EXERCISE AIM
Please write out the data below once more, exactly as it stands.

TASK MATERIAL
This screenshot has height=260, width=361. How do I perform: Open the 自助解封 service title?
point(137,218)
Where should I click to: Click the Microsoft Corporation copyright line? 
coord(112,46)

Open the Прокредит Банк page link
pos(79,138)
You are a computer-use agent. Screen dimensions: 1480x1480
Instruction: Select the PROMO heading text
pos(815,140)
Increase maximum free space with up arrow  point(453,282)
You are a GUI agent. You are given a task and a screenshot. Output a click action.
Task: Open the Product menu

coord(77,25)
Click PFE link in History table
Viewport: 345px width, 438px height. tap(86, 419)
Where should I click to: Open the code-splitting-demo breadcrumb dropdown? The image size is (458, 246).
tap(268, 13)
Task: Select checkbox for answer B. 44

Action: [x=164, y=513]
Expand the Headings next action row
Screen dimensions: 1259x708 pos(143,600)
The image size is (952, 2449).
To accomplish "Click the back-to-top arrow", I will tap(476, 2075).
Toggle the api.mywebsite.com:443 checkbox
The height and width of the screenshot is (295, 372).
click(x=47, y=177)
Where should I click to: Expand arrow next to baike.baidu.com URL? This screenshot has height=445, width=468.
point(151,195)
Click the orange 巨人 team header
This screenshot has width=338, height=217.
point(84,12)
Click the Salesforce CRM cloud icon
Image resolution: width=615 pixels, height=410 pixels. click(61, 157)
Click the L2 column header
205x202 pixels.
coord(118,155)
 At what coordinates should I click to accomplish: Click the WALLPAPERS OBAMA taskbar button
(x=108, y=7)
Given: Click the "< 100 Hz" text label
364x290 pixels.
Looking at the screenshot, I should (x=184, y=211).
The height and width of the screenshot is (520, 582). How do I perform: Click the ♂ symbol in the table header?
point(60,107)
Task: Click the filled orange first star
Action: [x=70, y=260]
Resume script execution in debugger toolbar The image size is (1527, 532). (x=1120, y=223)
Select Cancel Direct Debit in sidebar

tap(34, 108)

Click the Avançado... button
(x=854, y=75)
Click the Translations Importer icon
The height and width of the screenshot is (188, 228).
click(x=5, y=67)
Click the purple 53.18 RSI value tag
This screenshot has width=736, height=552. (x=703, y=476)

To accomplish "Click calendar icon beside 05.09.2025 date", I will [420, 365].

RESPONSE TO THIS TASK
This screenshot has height=260, width=361. How do I perform: Open the 自助解封 service title?
point(137,218)
Where should I click to: Click the Microsoft Corporation copyright line? 
coord(112,46)

Open the Прокредит Банк page link
pos(79,138)
You are a computer-use agent. Screen dimensions: 1480x1480
Instruction: Select the PROMO heading text
pos(815,140)
Increase maximum free space with up arrow  point(453,282)
You are a GUI agent. You are given a task and a screenshot. Output a click action.
Task: Open the Product menu

coord(77,25)
Click PFE link in History table
Viewport: 345px width, 438px height. tap(86, 419)
Where should I click to: Open the code-splitting-demo breadcrumb dropdown? The image size is (458, 246).
tap(268, 13)
Task: Select checkbox for answer B. 44

Action: [x=164, y=513]
Expand the Headings next action row
Screen dimensions: 1259x708 pos(143,600)
The image size is (952, 2449).
To accomplish "Click the back-to-top arrow", I will tap(476, 2075).
Toggle the api.mywebsite.com:443 checkbox
The height and width of the screenshot is (295, 372).
click(x=47, y=177)
Where should I click to: Expand arrow next to baike.baidu.com URL? This screenshot has height=445, width=468.
point(151,195)
Click the orange 巨人 team header
This screenshot has width=338, height=217.
point(84,12)
Click the Salesforce CRM cloud icon
Image resolution: width=615 pixels, height=410 pixels. click(61, 157)
Click the L2 column header
205x202 pixels.
coord(118,155)
 At what coordinates should I click to accomplish: Click the WALLPAPERS OBAMA taskbar button
(x=108, y=7)
Given: Click the "< 100 Hz" text label
364x290 pixels.
Looking at the screenshot, I should (x=184, y=211).
The height and width of the screenshot is (520, 582). How do I perform: Click the ♂ symbol in the table header?
point(60,107)
Task: Click the filled orange first star
Action: [x=70, y=260]
Resume script execution in debugger toolbar The image size is (1527, 532). (x=1120, y=223)
Select Cancel Direct Debit in sidebar

tap(34, 108)

Click the Avançado... button
(x=854, y=75)
Click the Translations Importer icon
The height and width of the screenshot is (188, 228).
click(x=5, y=67)
Click the purple 53.18 RSI value tag
This screenshot has width=736, height=552. (x=703, y=476)

To accomplish "Click calendar icon beside 05.09.2025 date", I will [420, 365].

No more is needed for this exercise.